_Problem to solve_: Report each line of the data that contains the word "icon", and copy every such line in full. Case counts.

Dataset entries
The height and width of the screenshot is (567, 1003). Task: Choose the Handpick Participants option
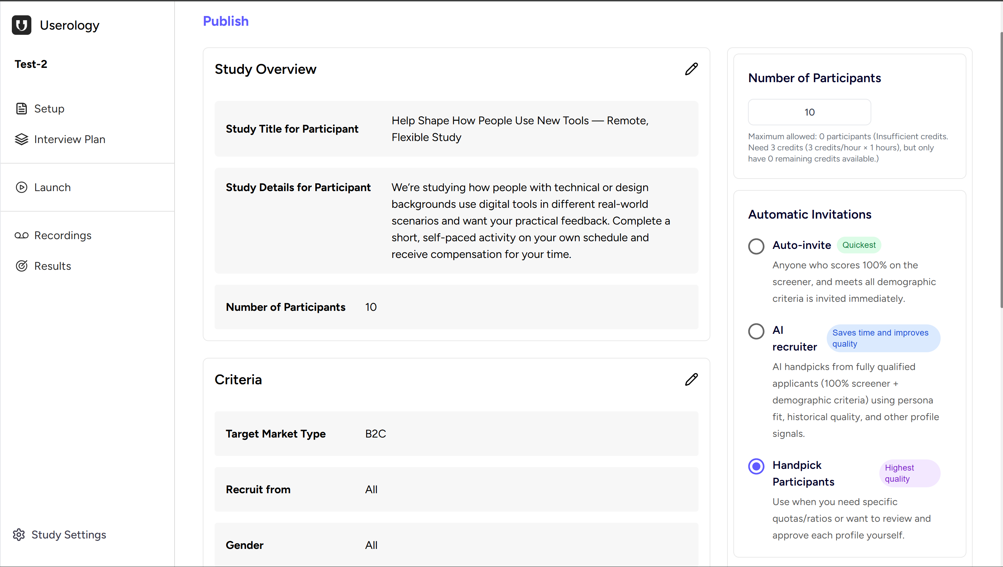(x=756, y=466)
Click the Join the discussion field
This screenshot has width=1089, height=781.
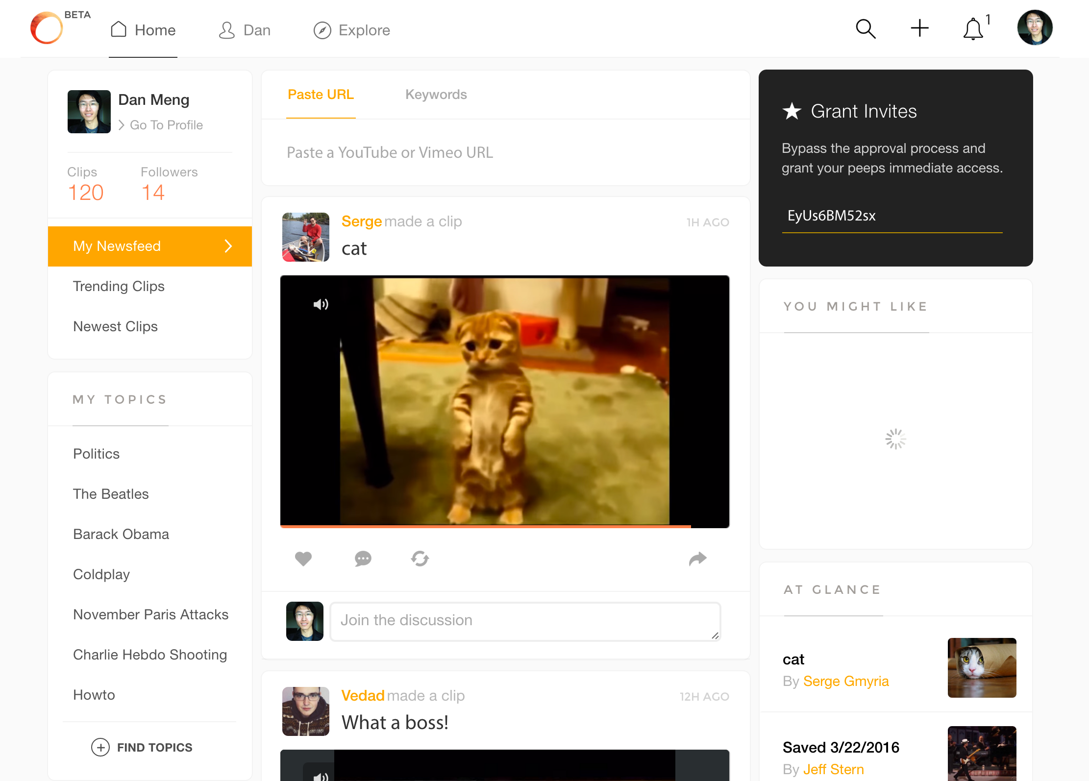(524, 621)
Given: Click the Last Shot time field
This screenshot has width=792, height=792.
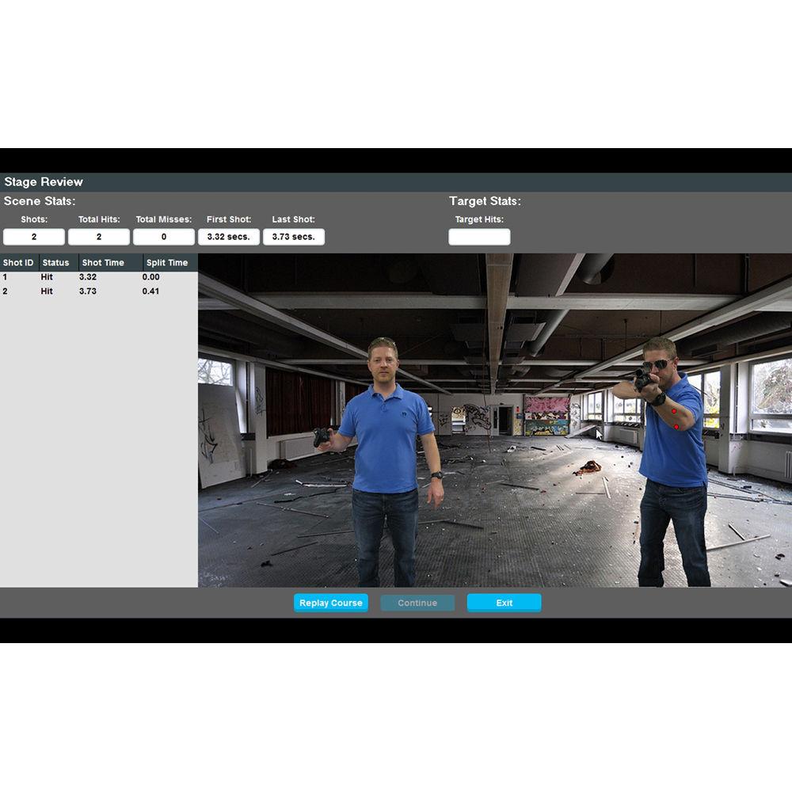Looking at the screenshot, I should pyautogui.click(x=294, y=237).
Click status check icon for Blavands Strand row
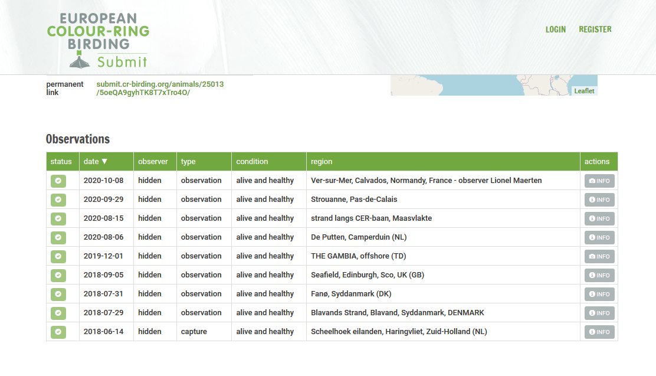Viewport: 656px width, 376px height. pos(58,313)
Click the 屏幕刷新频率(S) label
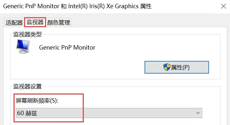 (x=37, y=100)
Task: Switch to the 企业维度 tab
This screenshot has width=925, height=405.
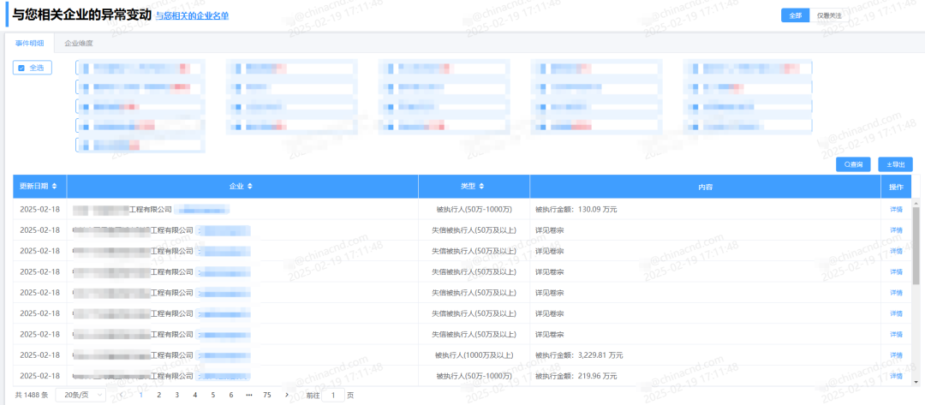Action: point(79,43)
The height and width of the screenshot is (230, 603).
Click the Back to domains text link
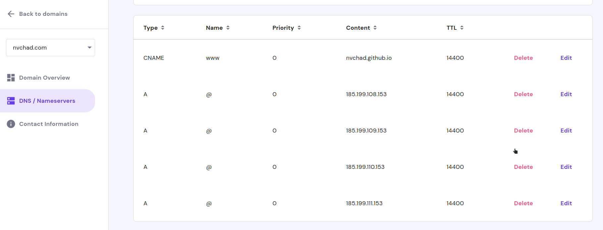pos(43,14)
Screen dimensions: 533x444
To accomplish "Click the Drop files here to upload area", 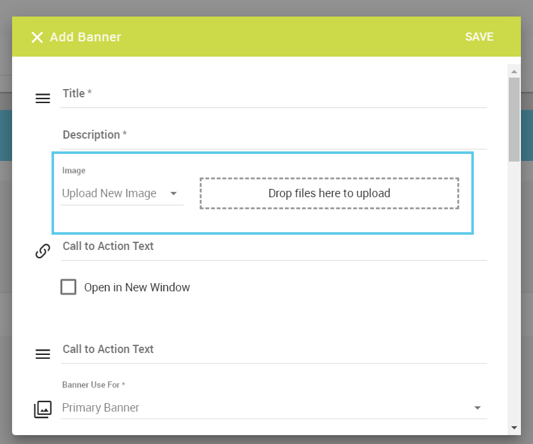I will [329, 193].
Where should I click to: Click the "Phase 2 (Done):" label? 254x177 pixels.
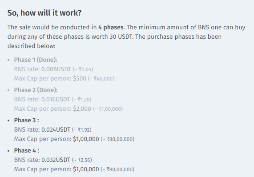(x=36, y=90)
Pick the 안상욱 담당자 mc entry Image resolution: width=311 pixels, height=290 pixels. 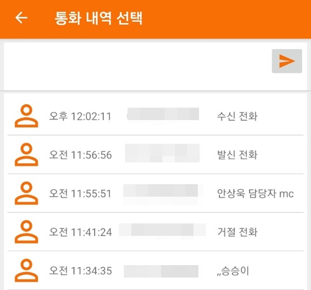tap(156, 193)
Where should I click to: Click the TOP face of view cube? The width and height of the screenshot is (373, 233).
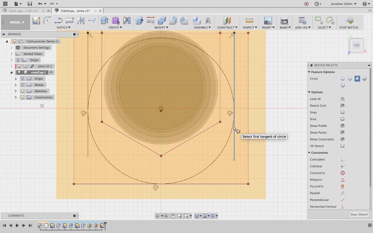coord(356,46)
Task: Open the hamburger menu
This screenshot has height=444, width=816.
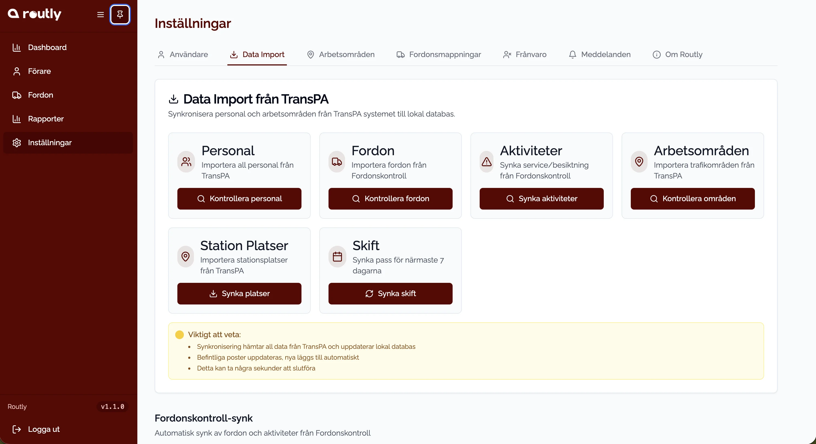Action: tap(100, 15)
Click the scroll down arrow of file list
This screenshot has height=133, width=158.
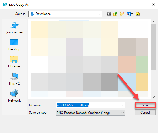click(153, 97)
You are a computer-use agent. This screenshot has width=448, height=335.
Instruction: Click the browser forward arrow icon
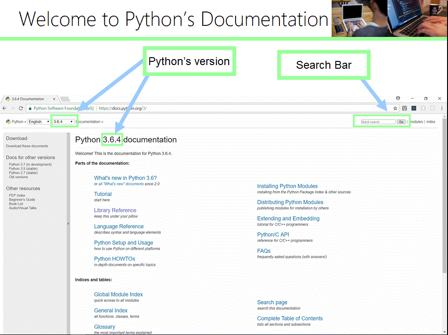coord(12,108)
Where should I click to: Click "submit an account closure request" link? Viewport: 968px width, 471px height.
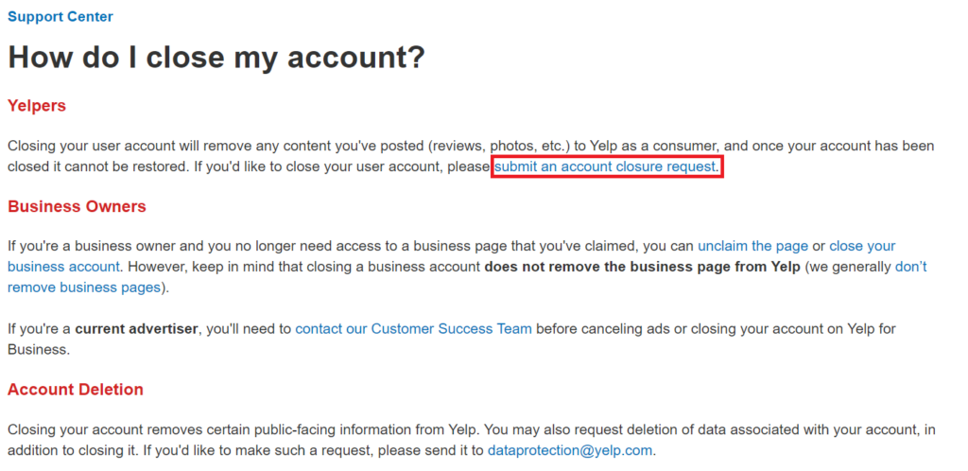pos(606,167)
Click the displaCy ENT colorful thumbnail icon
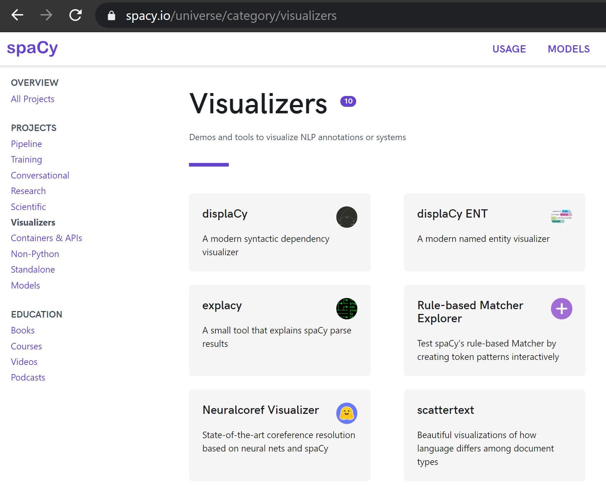Viewport: 606px width, 487px height. 561,217
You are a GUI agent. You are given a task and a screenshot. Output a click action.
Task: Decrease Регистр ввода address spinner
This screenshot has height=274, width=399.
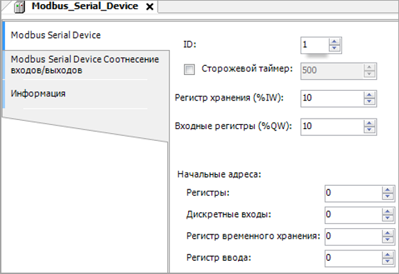pyautogui.click(x=387, y=261)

_Task result_:
Click status check icon for Blavands Strand row
Instruction: Click the browser forward arrow icon
Click the displaCy ENT colorful thumbnail icon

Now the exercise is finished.